Of course all that would be get me would be ‘No Mommy, that’s not how Ken would say it.’
You know, as much as American Girls are a bit of a racket not to mention a force of nature as far as marketing goes, they are a heck of lot more wholesome in my opinion than similar things marketed to girls with equal intensity like being a “Disney Princess.”
I still remember getting my AG doll for Christmas one year, I was about seven or eight, Addy, the Civil War girl. I think eventually through the bounty of Christmases and birthdays for the next four years I amassed all her clothes. And I loved that doll. Lord, I loved that doll. I played with her and her clothes incessantly. Read all the books. Thought of my own stories. If imagination was a doll, I would have worn it out playing with her.
Now the doll is safely packed away at my folks’ house and I’m going for my Master’s in history. I place the blame solely on the steady diet of historical books I took out from the library as a kid, the AG doll experience, and all the museums and restored homes and whatnot my parents trundled me around to on our vacations. Stuff like this as a kid opened my eyes to what I really, really, really loved and wanted to do with my life–earn my Ph.D in history and spend my life learning more about it.

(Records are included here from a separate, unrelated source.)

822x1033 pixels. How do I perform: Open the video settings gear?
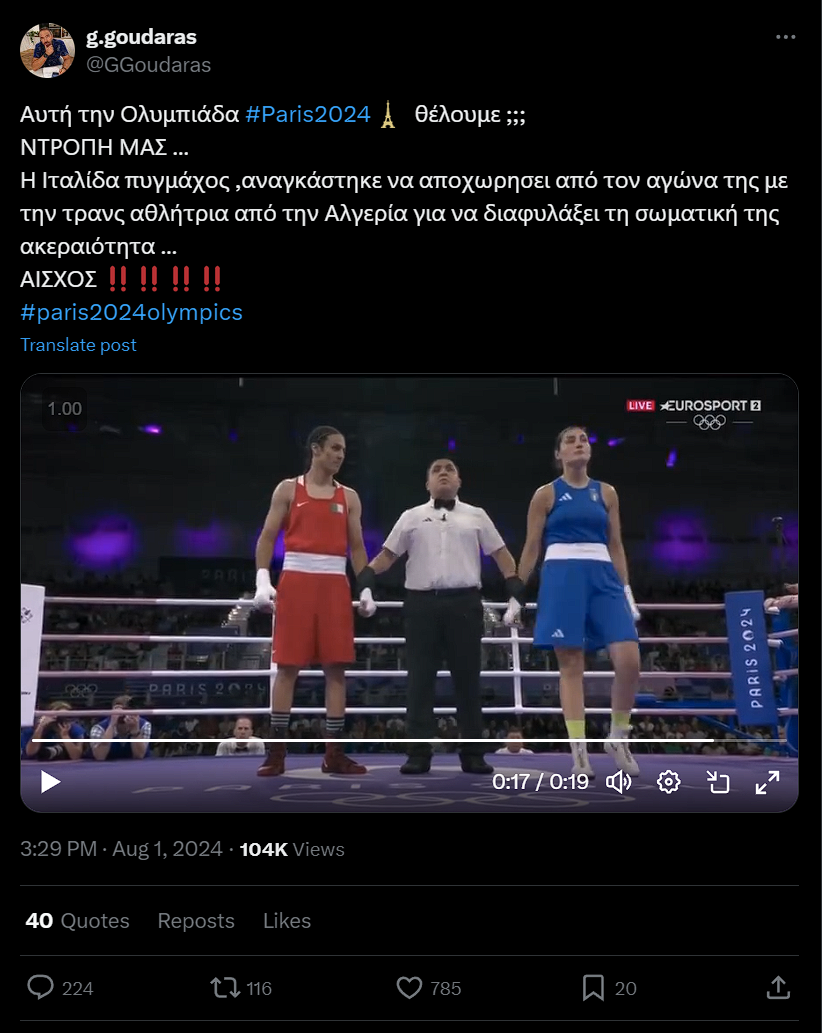(x=669, y=782)
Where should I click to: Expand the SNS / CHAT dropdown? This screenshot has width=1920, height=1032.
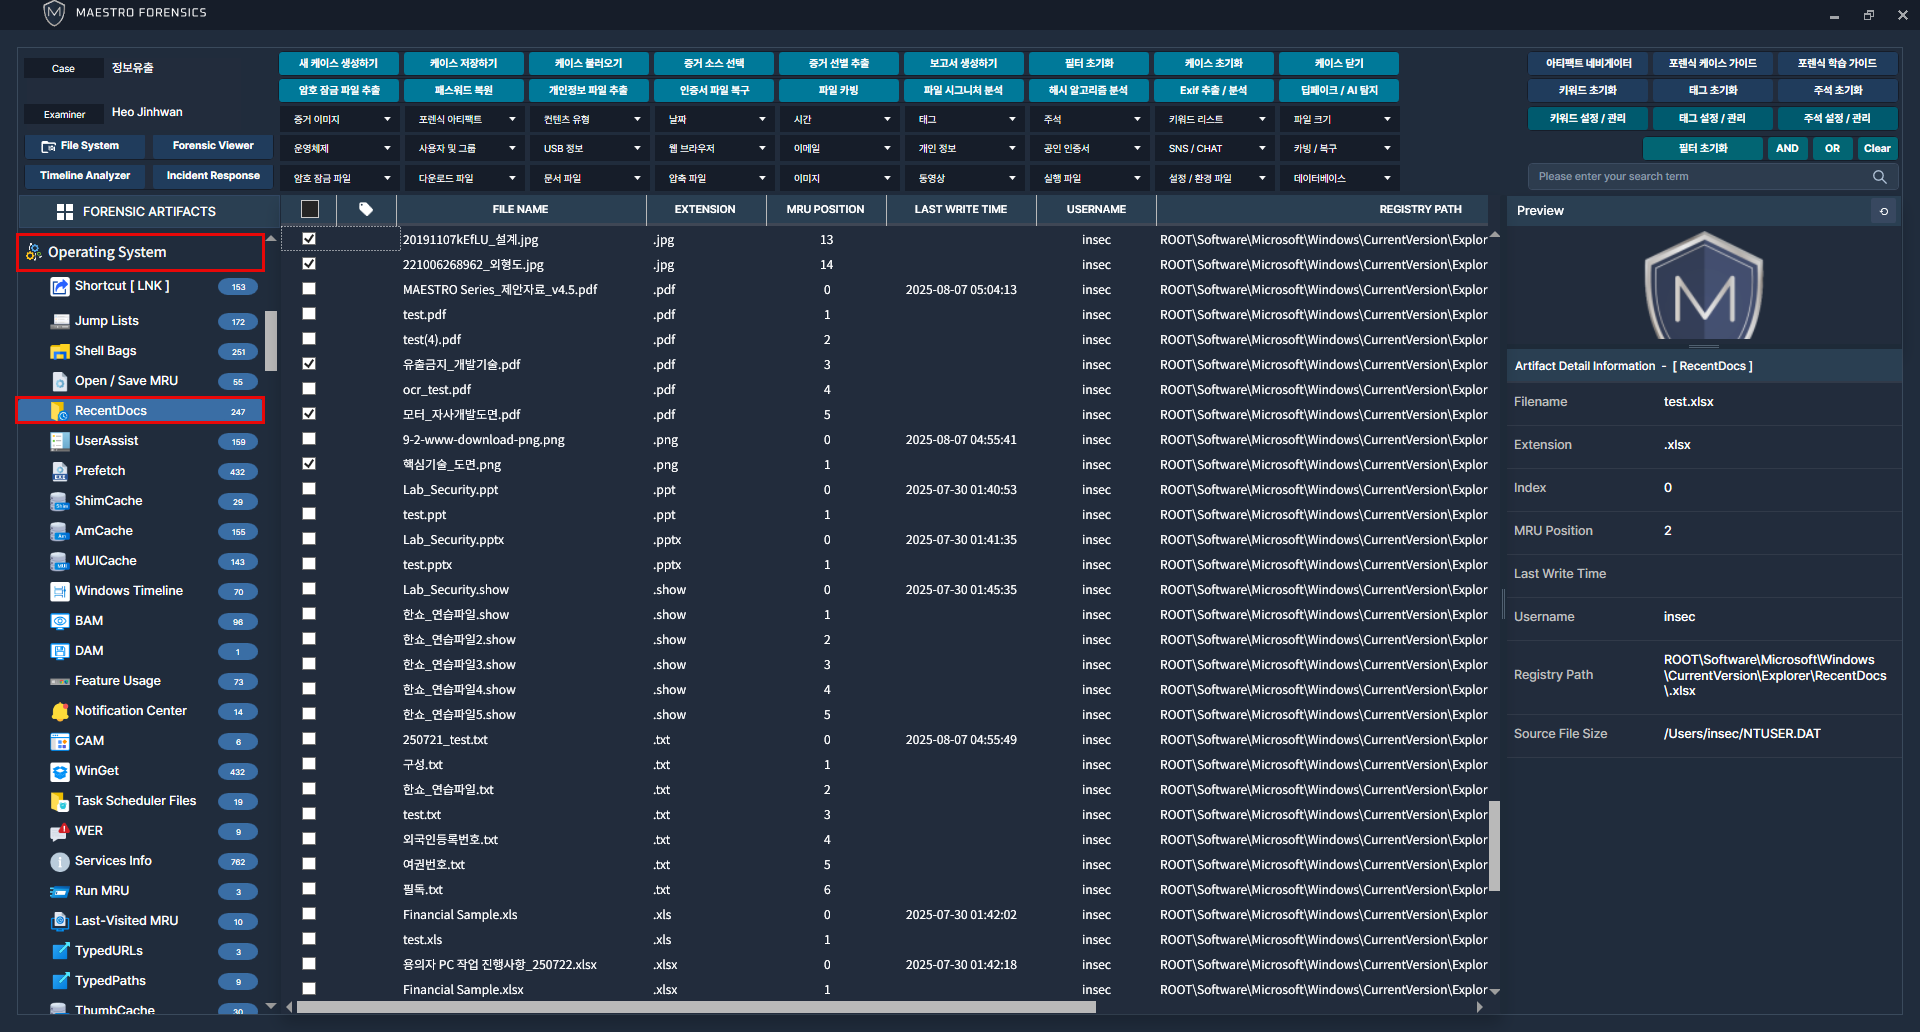click(1215, 149)
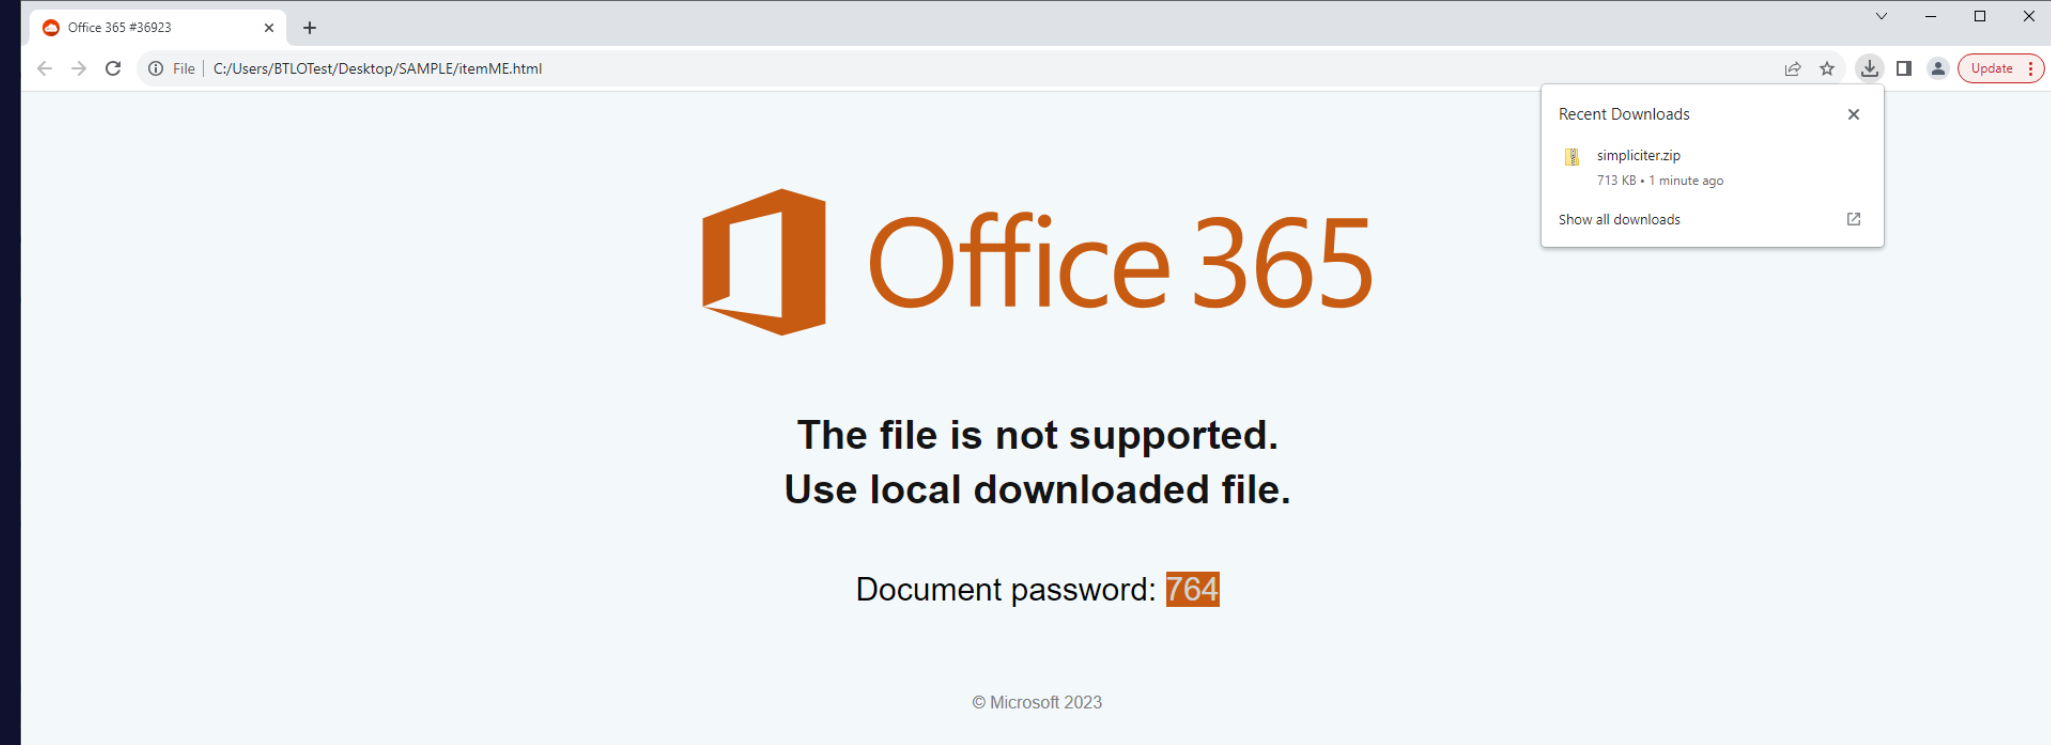This screenshot has width=2051, height=745.
Task: Open the three-dot Chrome menu
Action: [2030, 69]
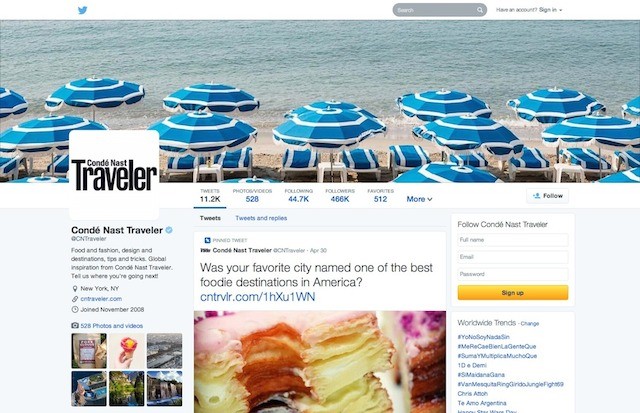Open the ice cream cone photo thumbnail
640x413 pixels.
point(127,351)
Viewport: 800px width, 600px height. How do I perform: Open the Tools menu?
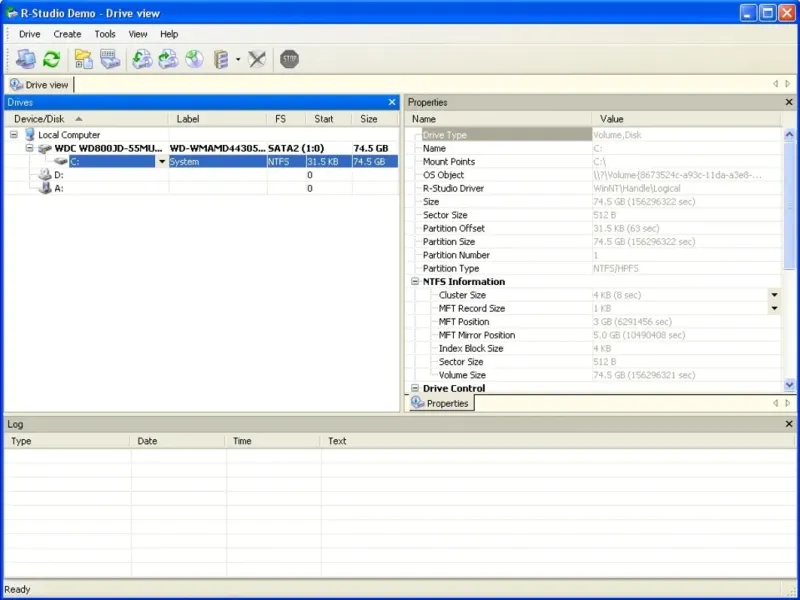[x=105, y=34]
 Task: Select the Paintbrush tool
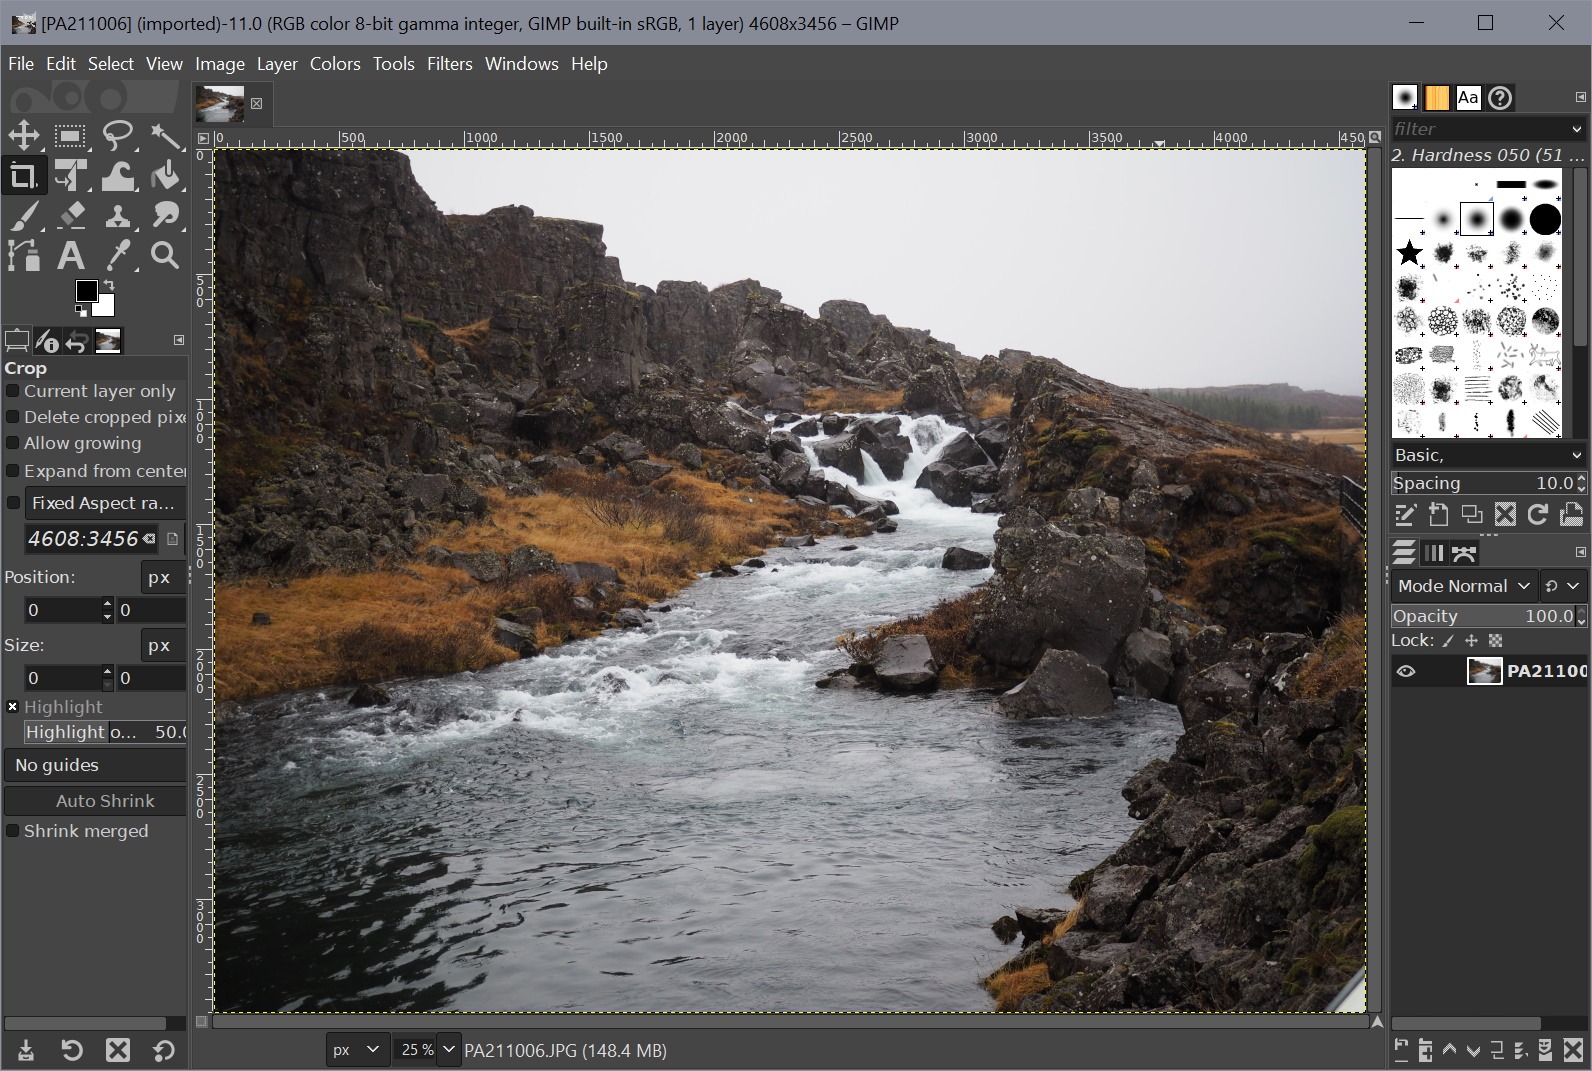(x=23, y=216)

The AG dolls were wonderful for my daughters. They “glorified” being a girl, as contrasted with a pre-teen or teenager. We read the books. We studied the history. We dressed the dolls for each season. We had tea parties and discussed manners “then” and “now.” We sewed and knitted clothing for them. I credit the education vision of the AG founder for helping my daughters stay age-appropriate. My daughters enjoyed their teens more because they enjoyed their girlhood more. The dolls are treasured possessions–not unlike the tinker toys or legos or lincoln logs.
Expensive? Yes. Expensive when divided by the hours of enjoyment and the life skills they helped them develop–absolutely not.
Oh, yeah - it’s tucked away safely at my parent’s house, along with all my AG books. Even as a kid I had an idea as to how cool that was to have. (And Samantha was my second favorite. Someday when I’m rich [never], I’m gonna find her on ebay.)
Hah. Part of the reason my parents started getting me the books was because they were worried I was reading age-inappropriate history stuff and all the adult books I was reading about WWII was going to scar me for life. Serves them right for bringing me up on PBS and trips to old Philadelphia and Gettysburg and the various Smithsonian museums and such. (Man, I totally remembering staging the D-Day invasion with my Ninja Turtles action figures. That is a little weird.)
When I was obsessed with the books, there was only Kirsten, Samantha and Molly. I never cared about the dolls, but OH man did I want some of the life-size clothes. I never got any because I had the meanest mom in the world. Now I realize she was smart, as white fur muffs for your hands and big petticoats aren’t exactly practical for Texas summers. I just looked on that site and the only real size historical clothes they have are like sleeping gowns. I guess nobody’s mom bought them those old pioneer clothes that were ridiculously over priced!